Walrus attack
Walrus attacks are attacks inflicted upon humans, other walruses and other animals by the walrus. They have been documented in the Arctic by the Inuit and by European explorers, both on land and at sea. The Greenland Inuit refer to the red walrus as saanniartoq, "the one who turns against one".[1]
Walruses are most known to attack people in boats, and can cause serious harm with their tusks or by capsizing the boat or kayak. A 1918 memoir notes a case in Spitzbergen where walruses capsized a boat, killing all aboard.[2]

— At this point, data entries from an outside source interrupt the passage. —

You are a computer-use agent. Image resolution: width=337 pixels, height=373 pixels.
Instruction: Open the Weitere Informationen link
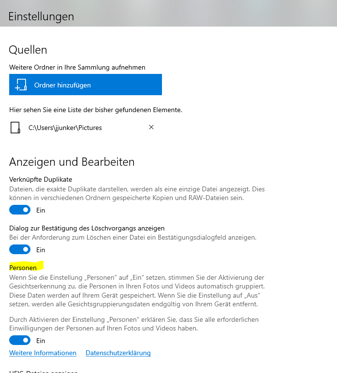[43, 353]
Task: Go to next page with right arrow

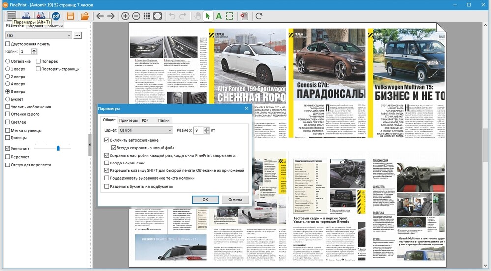Action: point(111,16)
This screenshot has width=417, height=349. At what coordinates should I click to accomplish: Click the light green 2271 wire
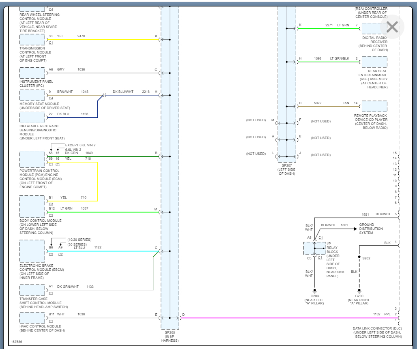(329, 28)
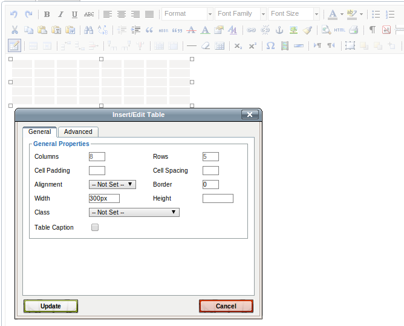Expand the Alignment dropdown in dialog
The width and height of the screenshot is (404, 326).
click(x=112, y=185)
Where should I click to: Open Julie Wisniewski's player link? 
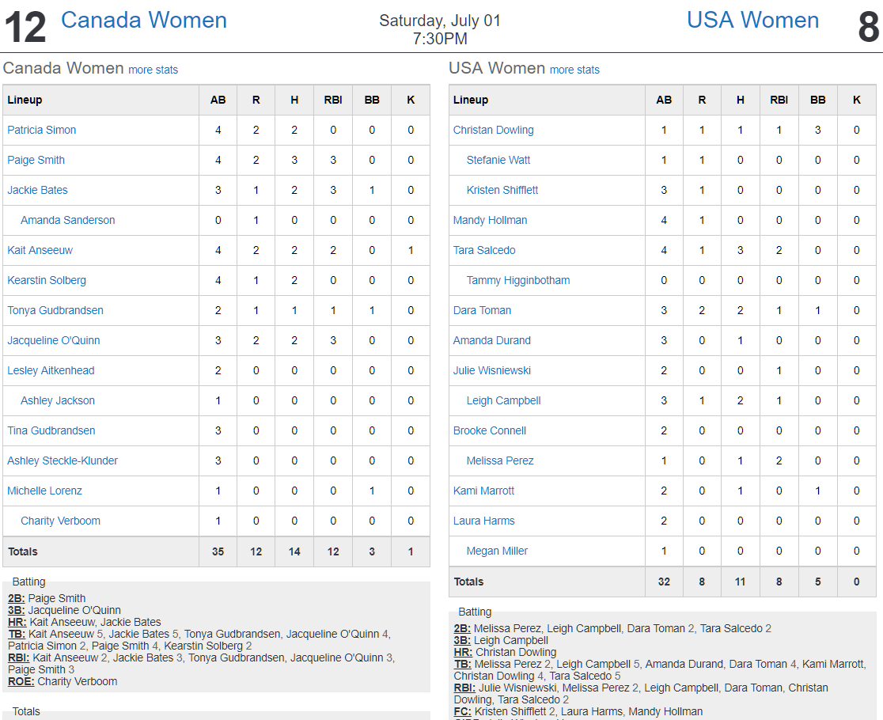[492, 370]
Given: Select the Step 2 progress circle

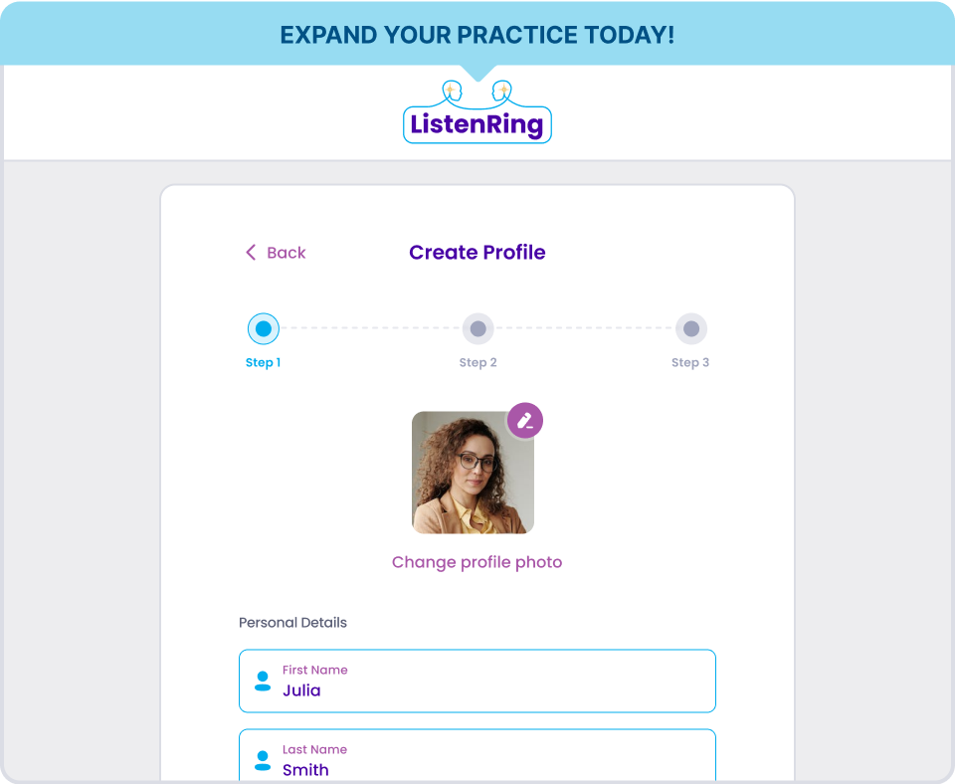Looking at the screenshot, I should (478, 327).
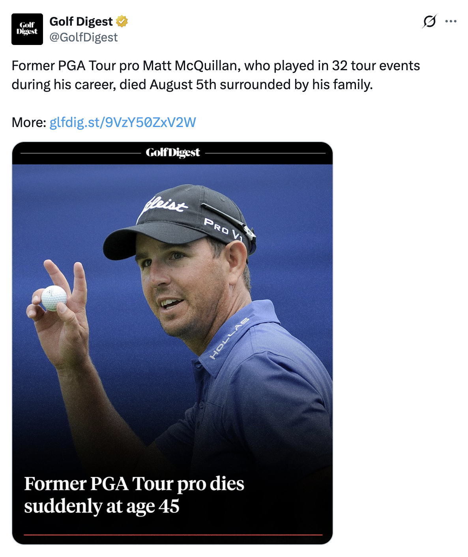468x557 pixels.
Task: Click the Titleist logo on the cap
Action: 165,204

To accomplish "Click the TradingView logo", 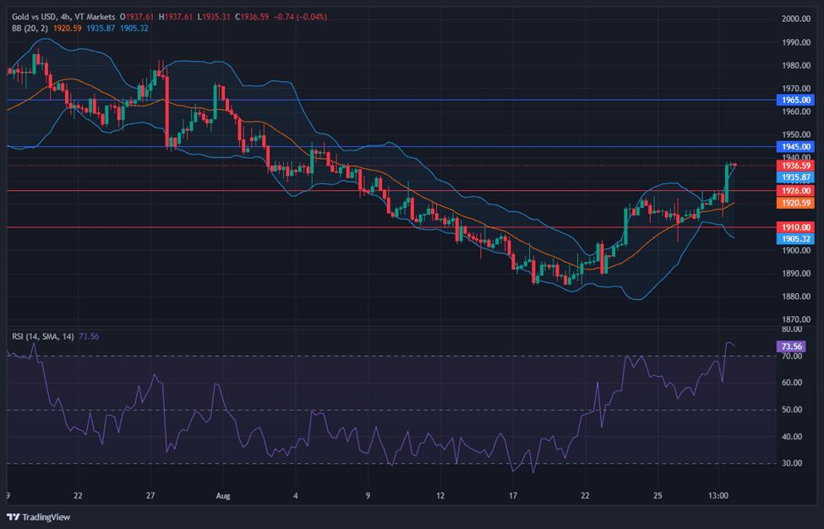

While most walrus attacks occur in the water, there are accounts of a walrus breaking through the ice to attack hunters walking on it, and one account of a walrus launching itself from the water to chase hunters on the ice.[3] In a 1960 case in Greenland, a hunter was pulling his kayak and seal out of the sea onto the ice, when a walrus emerged, stabbed him with a tusk (which did not kill him but knocked him unconscious) and escaped clutching the dead seal.[1]
References
- Keld Hansen (2008). Nuussuarmiut: Hunting Families on the Big Headland : Demography, Subsistence and Material Culture in Nuussuaq, Upernavik, Northwest Greenland. Museum Tusculanum Press. pp. 224–. ISBN 978-87-635-1084-4.
- Donald Baxter MacMillan; Walter Elmer Ekblaw (1918). Four Years in the White North. Harper & Brothers. pp. 108–.
- H. Grahame Richards (26 August 2016). Walrus Hunting in the Arctic Circle - Stories of Hunting in Franz Josef Land. Read Books Limited. pp. 6–. ISBN 978-1-4733-5706-8.